§ Stored items
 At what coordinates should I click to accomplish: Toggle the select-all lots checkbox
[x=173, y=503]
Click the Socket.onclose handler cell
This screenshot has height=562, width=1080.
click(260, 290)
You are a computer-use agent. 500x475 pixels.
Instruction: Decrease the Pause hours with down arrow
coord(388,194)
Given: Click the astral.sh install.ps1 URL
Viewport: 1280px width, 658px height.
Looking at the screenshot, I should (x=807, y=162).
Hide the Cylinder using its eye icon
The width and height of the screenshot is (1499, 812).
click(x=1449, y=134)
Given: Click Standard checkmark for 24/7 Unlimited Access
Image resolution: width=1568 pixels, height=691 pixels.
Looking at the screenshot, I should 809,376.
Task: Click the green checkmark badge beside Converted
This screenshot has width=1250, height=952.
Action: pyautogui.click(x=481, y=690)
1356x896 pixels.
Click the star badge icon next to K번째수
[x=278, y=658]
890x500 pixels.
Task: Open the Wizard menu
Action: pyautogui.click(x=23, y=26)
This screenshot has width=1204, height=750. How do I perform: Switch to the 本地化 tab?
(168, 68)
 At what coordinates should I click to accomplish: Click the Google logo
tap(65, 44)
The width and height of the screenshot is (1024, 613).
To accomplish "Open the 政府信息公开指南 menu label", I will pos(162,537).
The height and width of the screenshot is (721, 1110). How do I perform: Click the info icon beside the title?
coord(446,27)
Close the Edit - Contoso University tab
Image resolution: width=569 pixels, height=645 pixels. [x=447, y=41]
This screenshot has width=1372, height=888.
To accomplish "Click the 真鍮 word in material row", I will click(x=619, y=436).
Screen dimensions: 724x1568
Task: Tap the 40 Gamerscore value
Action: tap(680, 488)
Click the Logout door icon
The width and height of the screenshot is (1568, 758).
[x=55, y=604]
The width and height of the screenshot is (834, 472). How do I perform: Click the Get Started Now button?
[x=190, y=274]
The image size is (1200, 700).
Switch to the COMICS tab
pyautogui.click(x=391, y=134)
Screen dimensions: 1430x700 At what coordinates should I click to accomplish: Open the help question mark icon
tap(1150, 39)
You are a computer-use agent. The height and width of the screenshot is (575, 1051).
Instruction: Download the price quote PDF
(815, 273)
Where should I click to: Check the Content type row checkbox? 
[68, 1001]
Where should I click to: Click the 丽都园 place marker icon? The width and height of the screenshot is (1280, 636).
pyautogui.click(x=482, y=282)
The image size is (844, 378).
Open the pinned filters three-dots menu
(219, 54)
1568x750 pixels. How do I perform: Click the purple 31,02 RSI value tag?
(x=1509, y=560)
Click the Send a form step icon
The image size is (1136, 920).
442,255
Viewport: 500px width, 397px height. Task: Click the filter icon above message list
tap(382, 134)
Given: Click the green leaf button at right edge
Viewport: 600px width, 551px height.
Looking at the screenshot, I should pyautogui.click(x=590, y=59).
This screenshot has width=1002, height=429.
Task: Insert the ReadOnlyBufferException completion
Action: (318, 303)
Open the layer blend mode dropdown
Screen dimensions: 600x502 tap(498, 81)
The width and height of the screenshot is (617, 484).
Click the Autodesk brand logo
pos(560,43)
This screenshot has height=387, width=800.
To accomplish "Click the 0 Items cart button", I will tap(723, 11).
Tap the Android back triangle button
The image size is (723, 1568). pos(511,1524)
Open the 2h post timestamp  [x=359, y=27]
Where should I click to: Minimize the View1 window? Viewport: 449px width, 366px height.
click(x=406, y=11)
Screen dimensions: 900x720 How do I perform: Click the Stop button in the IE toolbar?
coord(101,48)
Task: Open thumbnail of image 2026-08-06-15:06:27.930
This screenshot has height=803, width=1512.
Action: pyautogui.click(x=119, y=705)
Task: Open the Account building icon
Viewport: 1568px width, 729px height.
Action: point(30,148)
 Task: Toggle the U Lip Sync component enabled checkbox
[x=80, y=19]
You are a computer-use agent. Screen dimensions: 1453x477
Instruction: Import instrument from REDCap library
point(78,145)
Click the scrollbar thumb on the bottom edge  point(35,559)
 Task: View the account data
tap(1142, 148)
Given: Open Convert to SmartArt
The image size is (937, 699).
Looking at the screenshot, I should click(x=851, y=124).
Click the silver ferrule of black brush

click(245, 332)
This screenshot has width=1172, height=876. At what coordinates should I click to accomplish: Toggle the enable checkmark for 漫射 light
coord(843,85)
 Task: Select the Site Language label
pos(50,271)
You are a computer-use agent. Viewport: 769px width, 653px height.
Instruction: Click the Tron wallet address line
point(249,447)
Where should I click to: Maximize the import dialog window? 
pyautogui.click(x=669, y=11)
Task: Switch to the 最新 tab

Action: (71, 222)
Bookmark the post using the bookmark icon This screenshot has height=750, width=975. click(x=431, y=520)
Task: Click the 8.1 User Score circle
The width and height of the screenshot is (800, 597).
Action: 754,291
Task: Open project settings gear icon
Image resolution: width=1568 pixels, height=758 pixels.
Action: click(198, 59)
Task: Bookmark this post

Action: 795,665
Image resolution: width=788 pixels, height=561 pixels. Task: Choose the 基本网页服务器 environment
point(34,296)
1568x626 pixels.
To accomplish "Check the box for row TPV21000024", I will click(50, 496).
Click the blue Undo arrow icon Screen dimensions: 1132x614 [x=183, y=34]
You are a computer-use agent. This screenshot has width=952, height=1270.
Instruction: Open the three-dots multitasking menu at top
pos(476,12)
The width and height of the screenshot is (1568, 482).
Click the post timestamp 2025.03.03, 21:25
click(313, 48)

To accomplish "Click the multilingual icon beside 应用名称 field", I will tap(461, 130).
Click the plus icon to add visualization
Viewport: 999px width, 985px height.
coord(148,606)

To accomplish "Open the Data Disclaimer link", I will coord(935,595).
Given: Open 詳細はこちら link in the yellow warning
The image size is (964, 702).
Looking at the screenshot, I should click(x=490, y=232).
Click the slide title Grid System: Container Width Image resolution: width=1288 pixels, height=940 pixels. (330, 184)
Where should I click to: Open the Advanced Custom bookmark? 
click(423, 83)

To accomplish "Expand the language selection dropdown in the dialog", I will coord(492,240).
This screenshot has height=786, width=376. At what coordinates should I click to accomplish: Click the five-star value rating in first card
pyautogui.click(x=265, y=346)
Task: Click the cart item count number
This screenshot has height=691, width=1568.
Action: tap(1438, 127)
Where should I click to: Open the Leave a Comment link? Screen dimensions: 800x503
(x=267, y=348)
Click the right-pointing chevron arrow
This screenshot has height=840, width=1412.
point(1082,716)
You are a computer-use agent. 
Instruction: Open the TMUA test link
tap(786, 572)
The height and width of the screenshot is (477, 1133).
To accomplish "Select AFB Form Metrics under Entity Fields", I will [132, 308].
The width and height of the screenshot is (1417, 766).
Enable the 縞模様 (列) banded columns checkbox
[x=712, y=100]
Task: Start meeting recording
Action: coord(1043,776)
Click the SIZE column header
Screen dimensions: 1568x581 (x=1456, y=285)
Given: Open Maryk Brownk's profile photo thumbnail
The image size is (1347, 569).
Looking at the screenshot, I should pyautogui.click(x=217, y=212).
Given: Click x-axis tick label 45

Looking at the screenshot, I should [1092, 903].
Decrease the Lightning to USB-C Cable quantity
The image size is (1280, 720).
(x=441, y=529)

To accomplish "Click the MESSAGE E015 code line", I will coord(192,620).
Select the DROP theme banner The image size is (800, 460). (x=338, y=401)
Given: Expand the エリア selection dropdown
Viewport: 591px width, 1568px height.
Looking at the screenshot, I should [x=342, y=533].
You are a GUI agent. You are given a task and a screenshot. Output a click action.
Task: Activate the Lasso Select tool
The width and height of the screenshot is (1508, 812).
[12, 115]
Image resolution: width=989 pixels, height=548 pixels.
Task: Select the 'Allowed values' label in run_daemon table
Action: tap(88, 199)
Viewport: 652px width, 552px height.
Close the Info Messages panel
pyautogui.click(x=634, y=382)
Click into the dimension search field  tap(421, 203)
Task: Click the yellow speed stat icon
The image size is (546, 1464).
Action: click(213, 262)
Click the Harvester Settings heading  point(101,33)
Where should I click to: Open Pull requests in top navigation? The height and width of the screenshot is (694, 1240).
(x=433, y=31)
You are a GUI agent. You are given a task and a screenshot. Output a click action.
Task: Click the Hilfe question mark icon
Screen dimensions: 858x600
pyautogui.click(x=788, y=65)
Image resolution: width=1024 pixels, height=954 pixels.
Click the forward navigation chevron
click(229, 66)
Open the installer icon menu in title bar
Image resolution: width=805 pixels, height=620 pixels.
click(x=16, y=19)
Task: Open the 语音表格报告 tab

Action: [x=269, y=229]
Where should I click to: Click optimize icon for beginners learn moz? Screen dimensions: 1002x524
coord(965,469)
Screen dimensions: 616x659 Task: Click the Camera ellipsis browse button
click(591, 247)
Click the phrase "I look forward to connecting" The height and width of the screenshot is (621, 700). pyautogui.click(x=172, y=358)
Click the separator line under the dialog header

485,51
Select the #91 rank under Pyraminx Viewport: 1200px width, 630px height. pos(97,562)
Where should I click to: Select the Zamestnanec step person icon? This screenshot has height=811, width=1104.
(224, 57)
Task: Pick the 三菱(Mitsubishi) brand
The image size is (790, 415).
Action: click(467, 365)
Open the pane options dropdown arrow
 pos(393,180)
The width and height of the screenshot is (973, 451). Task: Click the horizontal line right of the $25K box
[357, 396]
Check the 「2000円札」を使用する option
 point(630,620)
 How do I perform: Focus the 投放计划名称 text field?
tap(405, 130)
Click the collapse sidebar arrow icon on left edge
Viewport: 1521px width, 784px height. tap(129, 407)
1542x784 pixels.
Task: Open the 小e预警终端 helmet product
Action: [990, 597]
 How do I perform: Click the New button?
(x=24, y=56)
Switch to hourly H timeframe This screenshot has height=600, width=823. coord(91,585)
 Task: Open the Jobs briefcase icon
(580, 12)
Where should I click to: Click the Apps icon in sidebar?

§ Problem to work on
Copy down every line of the entries containing the word "selection".

§ Finished task
To accomplish "Expand the language selection dropdown in the dialog", I will coord(492,240).
Given: Expand the エリア selection dropdown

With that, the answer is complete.